Llénales del don de piedad, que nos capacita para saborear en todas la circunstancias nuestra filiación divina en Cristo y nos hace sabernos hermanos de todos los hombres. Que estos hijos tuyos cultiven día tras día una intensa unión contigo y se identifiquen más y más con Cristo Sacerdote.

Haz, finalmente, que mediante el don de temor de Dios se imprima en ellos —como rogaba el Fundador del Opus Dei— «el espíritu de adoración y una profunda y sincera humildad»[15]: que sirvan gustosamente con su ministerio a todas las almas, y especialmente a los demás fieles de la Prelatura, sin decir jamás basta, antes bien, ofreciéndose con gozo en voluntario holocausto.

3. Antes de proseguir la celebración, deseo transmitir a los padres y hermanos de los ordenandos mi felicitación más cordial. A partir de ahora contáis, entre los de vuestra misma sangre, con un sacerdote; es decir, un representante de Jesucristo, un mediador entre los hombres y Dios. Estad seguros de que os tendrá cada día muy presentes en el altar, cuando ofrezca la Víctima divina a Dios Padre con la potencia del Espíritu Santo. Podréis confiar vuestras necesidades a su intercesión, mientras actúan en nombre de Jesucristo. Pero no olvidéis que también ellos necesitan constantemente de la oración vuestra, para cumplir dignamente la misión que se les ha confiado. Seguid ayudándoles como hasta ahora, y más que hasta ahora. Acogeos en vuestras peticiones a la protección celestial del Beato Josemaría y de su primer sucesor, Mons. Álvaro del Portillo.

Al mismo tiempo, y como prueba de agradecimiento a la Iglesia, que ha elegido a uno de los vuestros como ministro suyo, rezad —insisto— por los sacerdotes del mundo entero, comenzando por el Santo Padre, por el Cardenal Vicario de Roma y sus obispos auxiliares. Pedid a la Santísima Trinidad que envíe muchas y santas vocaciones sacerdotales, porque el mundo las necesita. ¡Es tan inmensa la mies que se presenta ante los ojos en los albores del nuevo milenio, y hacen falta muchos sacerdotes!

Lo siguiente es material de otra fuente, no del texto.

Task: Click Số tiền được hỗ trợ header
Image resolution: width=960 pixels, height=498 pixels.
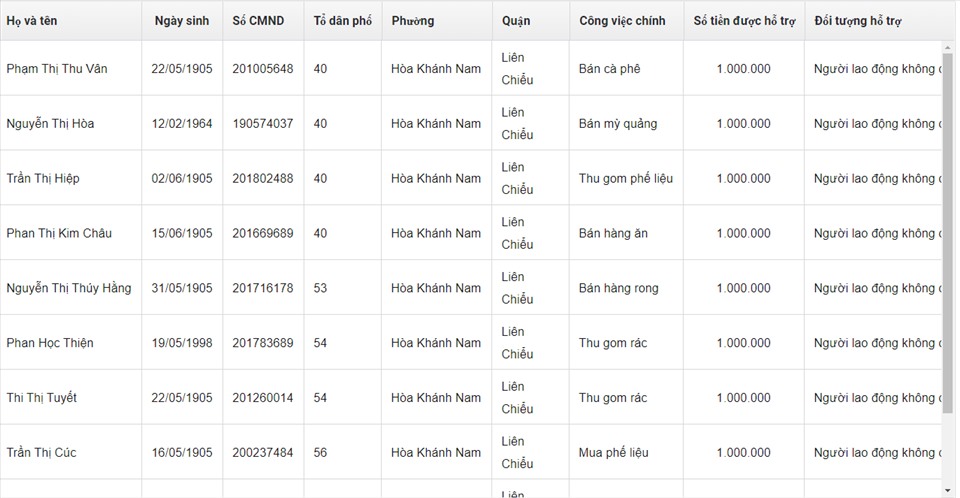Action: pos(744,21)
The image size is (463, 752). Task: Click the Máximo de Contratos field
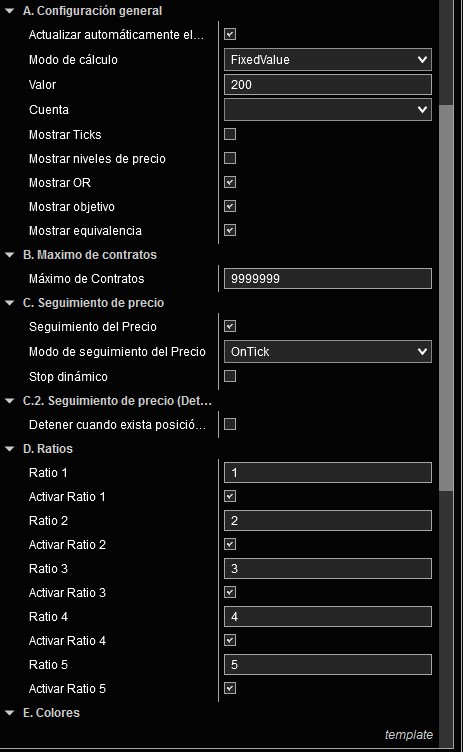pyautogui.click(x=328, y=279)
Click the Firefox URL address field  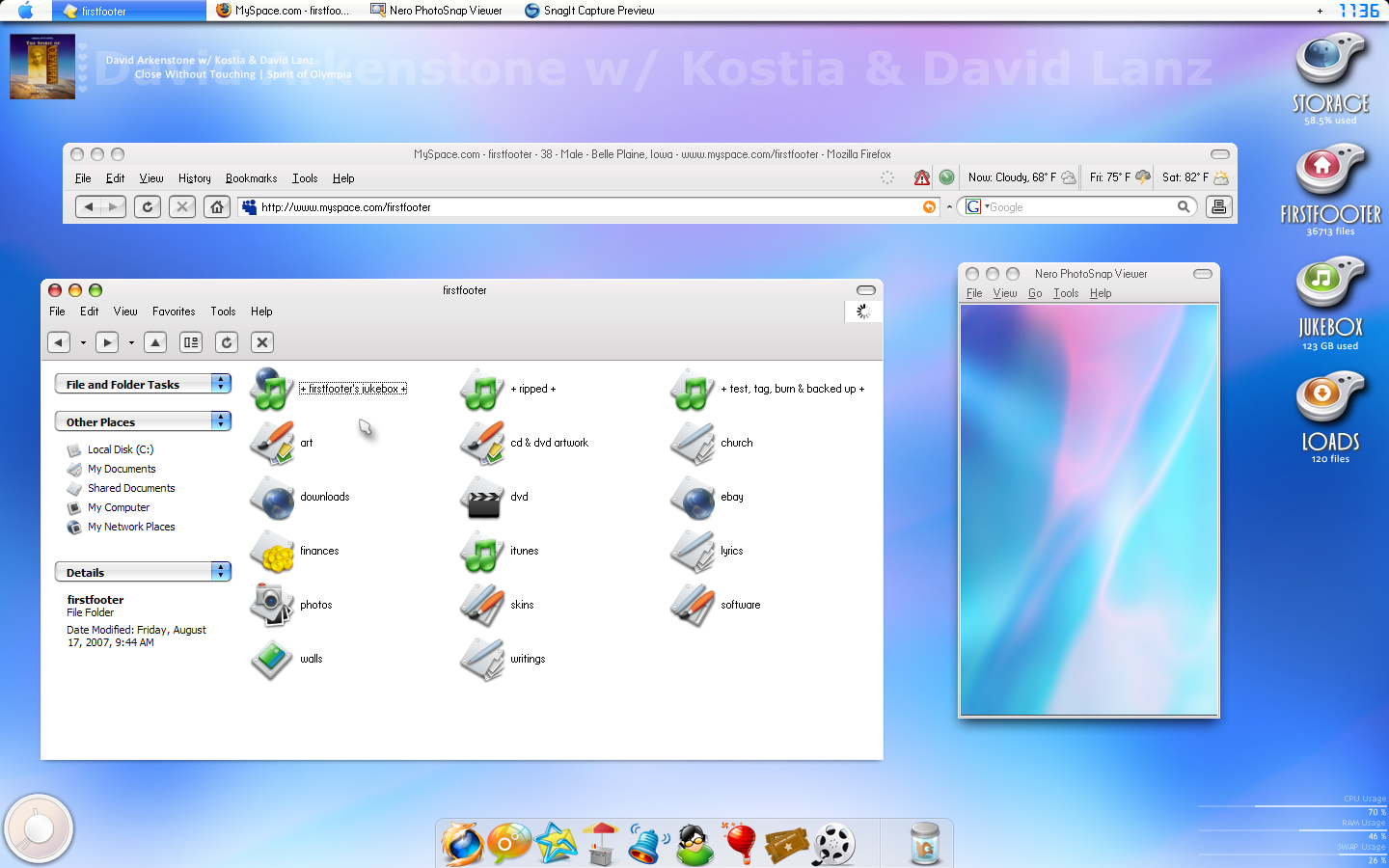579,207
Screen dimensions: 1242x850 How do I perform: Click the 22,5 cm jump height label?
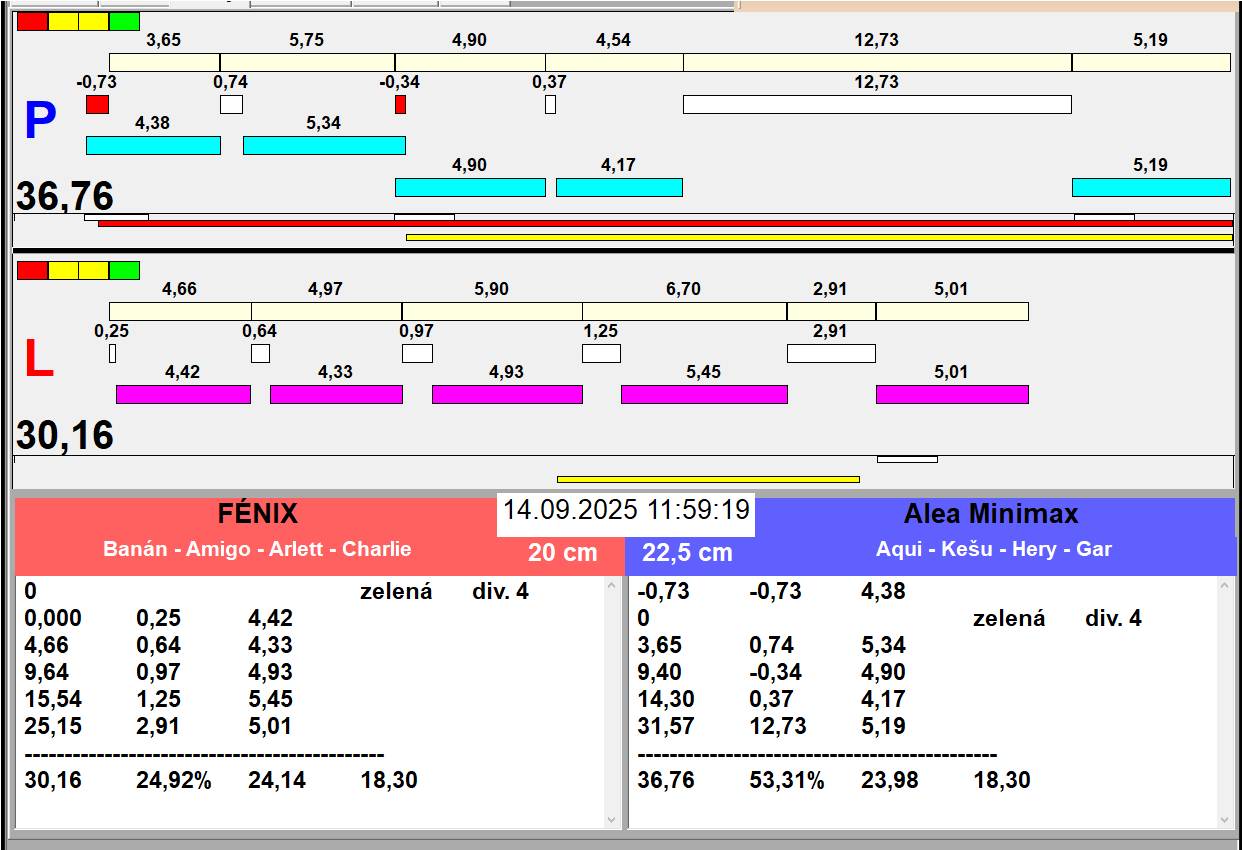[x=687, y=552]
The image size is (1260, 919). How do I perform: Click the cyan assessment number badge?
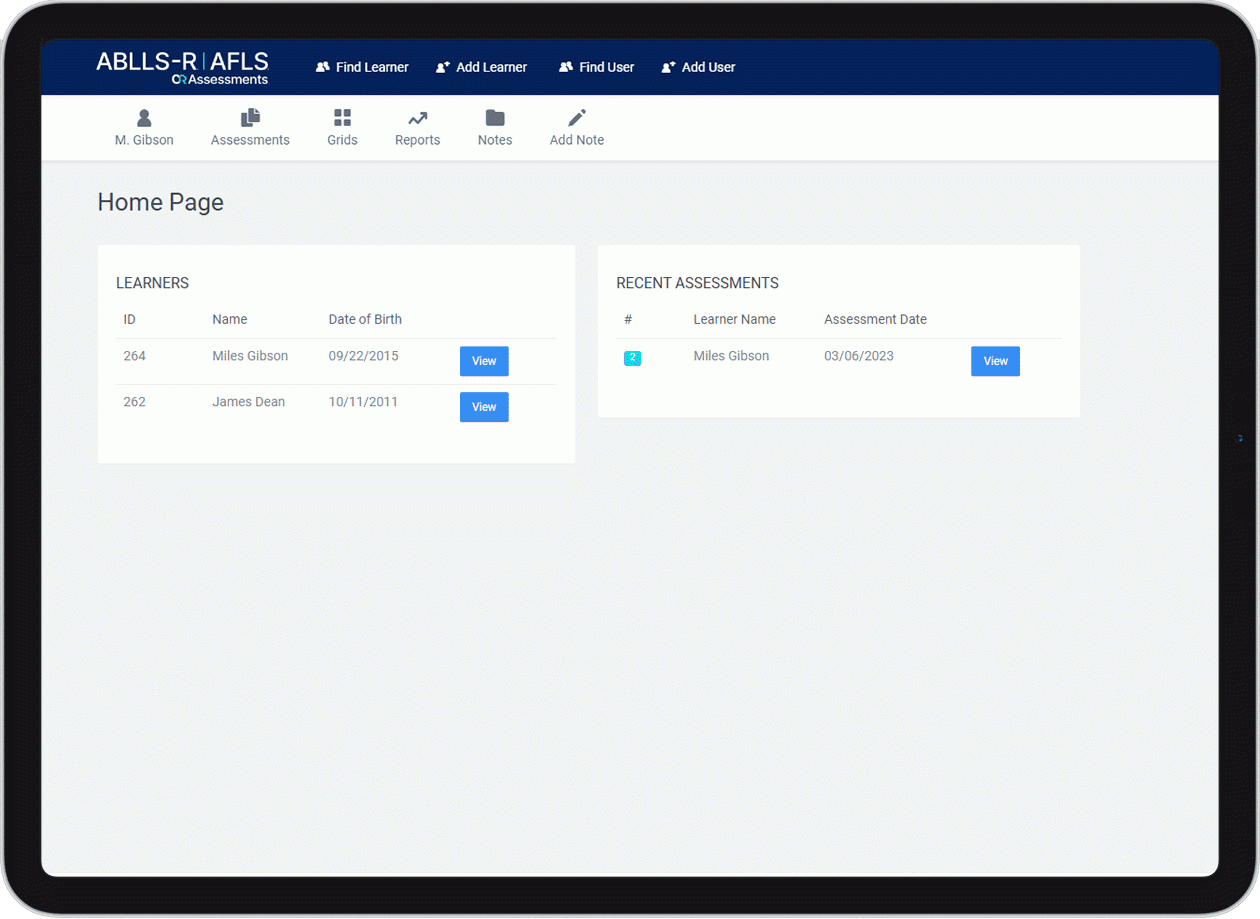pos(632,358)
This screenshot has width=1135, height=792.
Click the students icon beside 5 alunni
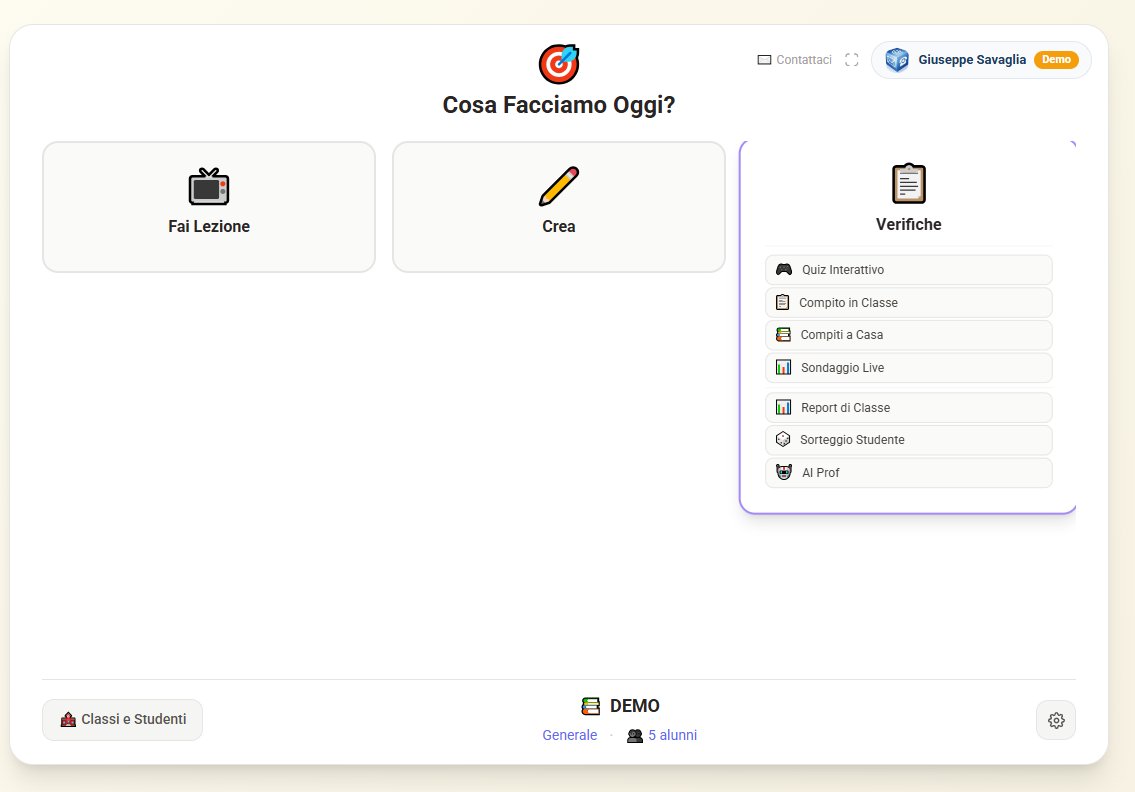[634, 735]
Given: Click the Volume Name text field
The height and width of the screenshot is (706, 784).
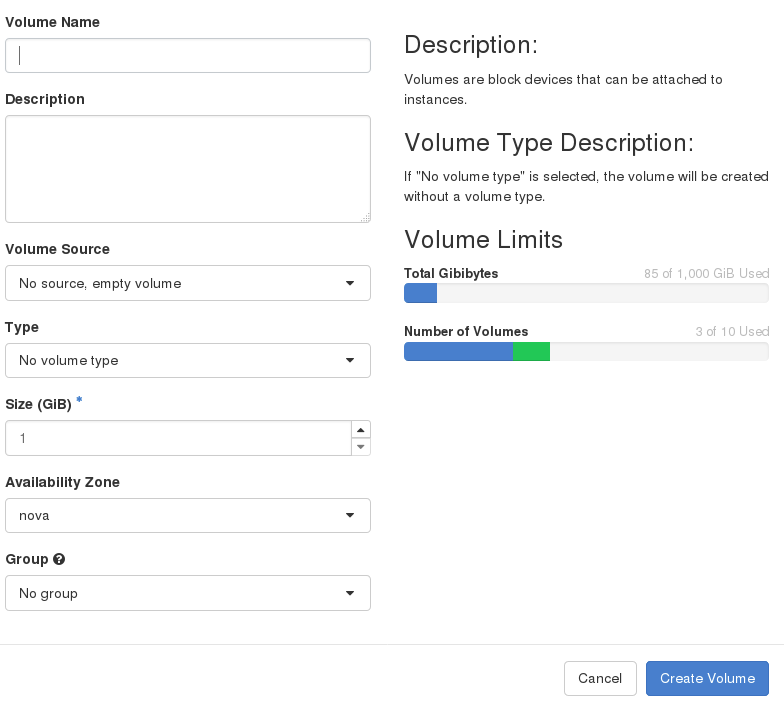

Roguemos, pues, todos, al Señor de la mies que envíe obreros a su mies[16]. Lo hacemos uniéndonos a la oración del Santo Padre Juan Pablo II con ocasión de su jubileo sacerdotal: «Que nunca falten sacerdotes santos al servicio del Evangelio; que resuene en cada catedral y en cada rincón del mundo el himno “Veni Creator Spiritus”. ¡Ven, Espíritu Creador!; ven a suscitar nuevas generaciones de jóvenes, dispuestos a trabajar en la viña del Señor, para difundir el Reino de Dios hasta los confines de la tierra»[17].

Y para que nuestra plegaria sea más eficaz, la confiamos a la mediación de la Virgen, Madre de Dios y Madre nuestra, la Madre del Sumo y Eterno Sacerdote. Así sea.

[1] Cfr. Hech 2, 17.

[2] SANTO TOMÁS DE AQUINO, Comentarios al libro IV de las Sentencias, dist. 2, q. 1 exordio.

[3] Aclamación antes del Evangelio.

[4] Himno Veni Creator.

[5] JUAN PABLO II, Don y Misterio (BAC, 1996), p. 59.

[6] Cfr. Jn 14, 15-16.

[7] Cfr. CONCILIO VATICANO II, Decr. Presbyterorum Ordinis, 7-XII-1965, n. 2.

[8] BEATO JOSEMARÍA ESCRIVÁ, 30-V-1971.

[9] JUAN PABLO II, Carta a los sacerdotes con ocasión del Jueves Santo, 25-III-1998, n. 5.

[10] JUAN PABLO II, cit.

[11] JUAN PABLO II, cit.

[12] BEATO JOSEMARÍA ESCRIVÁ, 30-V-1971.

[13] JUAN PABLO II, cit.

[14] BEATO JOSEMARÍA ESCRIVÁ, 30-V-1971.

[15] BEATO JOSEMARÍA ESCRIVÁ, 30-V-1971.

[16] Mt 9, 38.

[17] JUAN PABLO II, Carta a los sacerdotes con ocasión del Jueves Santo, 17-III-1996, n. 9.

Romana, n. 26, enero-junio 1998, p. 77-80.